The commercial real estate market is likely to take an even bigger hit this year and may continue its decline into 2010 due to drastic job losses, even though the market has shown only moderate declines so far, says Grubb and Ellis, a real estate and investment firm.

Declines in commercial real estate often lag as much as six months behind the economy, and companies may not have had time to react to the shrinking labor market yet, the company said in a recent report.

At the end of 2008, U.S. office vacancy rates were 14.8%, but may hit 16.5% to 17% by the end of the year. By early next year it could surpass the high of 17.9% that was set in early 2004, Grubb and Ellis predicts.

The office construction pipeline contained 90 million square feet at year-end 2008, the lion's share of which will be delivered in 2009, according to Grubb and Ellis' Investment Opportunity Monitor. This combined with a projected 45 million square feet of negative absorption, including a big jump in sublease space, will push vacancy up by two percentage points by the end of 2009. Tenants will have greater negotiating leverage this year, the report continues, with concession packages becoming more generous as the year progresses. The growing inventory of sublease space will put downward pressure on asking rental rates for direct lease space, which are expected to decline in the range of 4% to 5% for both Class A and B space by year-end.

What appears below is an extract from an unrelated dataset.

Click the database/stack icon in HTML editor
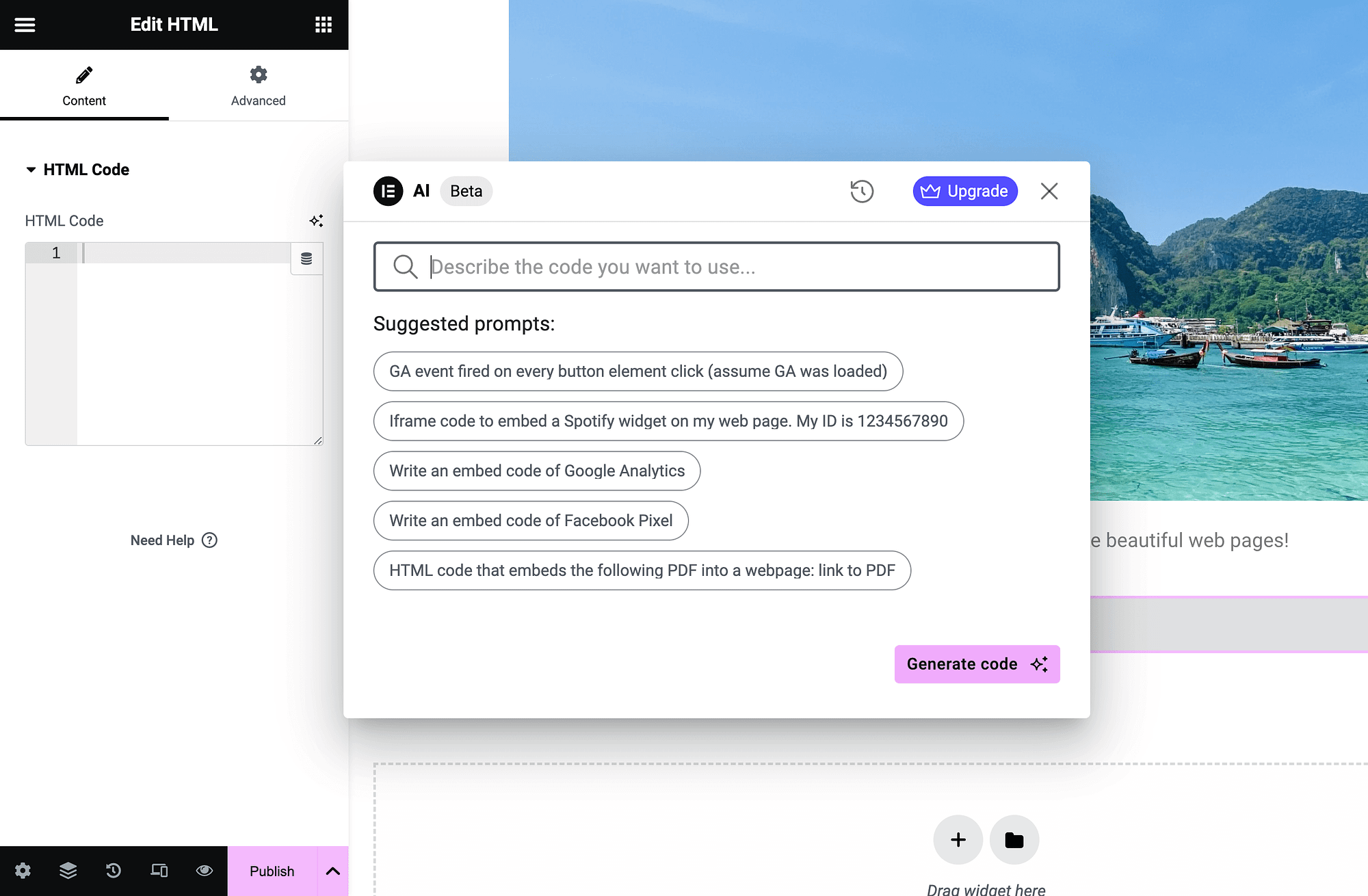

Washington, D.C., should be at the top of office investors' buy list, according to the report, because it will benefit from the credit crisis as the government expands to implement its economic recovery plan.

The other office markets in the top 10 are Portland, Ore.; Los Angeles; San Francisco; Austin, Texas; Dallas-Fort Worth; Houston; Raleigh-Durham, N.C.; Boston; and Oakland, Calif. The Texas markets offer strong population growth, while the others offer strong population growth as well as natural barriers to entry.

Meanwhile, the industrial space market should recover more quickly than the office market because its construction pipeline will thin out sooner, says Robert Bach, senior vice president and chief economist of Grubb & Ellis. Still the vacancy rate is expected to rise by 60 basis points and reach 9.4% by the end of the year, the report says.

The multifamily market probably will see the smallest decline because some positive forces will mitigate the effect of negative ones. Apartments are seeing some new renters who have lost their homes to foreclosure, while landlords are able to maintain existing renters who are waiting for prices and mortgage rates to fall further, the report says. However, new graduates who can't find jobs are doubling up with a roommate or moving in with a relative to conserve cash. At the same time, the apartment market faces competition from an increasing supply of unsold condos and foreclosed homes returning to the market as rentals. The negative forces are expected to have a slight edge in 2009 resulting in slowly rising vacancies for the multi-housing market this year.  

Of the top 10 apartment markets in Grubb & Ellis' Investment Opportunity Monitor, seven are on the West Coast and three are on the East Coast. All offer barriers to entry, good economic prospects and high home prices. Los Angeles ranks first followed by San Francisco; Orange County and Oakland, Calif.; Washington D.C.; San Diego; New York City; San Jose, Calif.; Long Island, N.Y.; and Portland, Ore.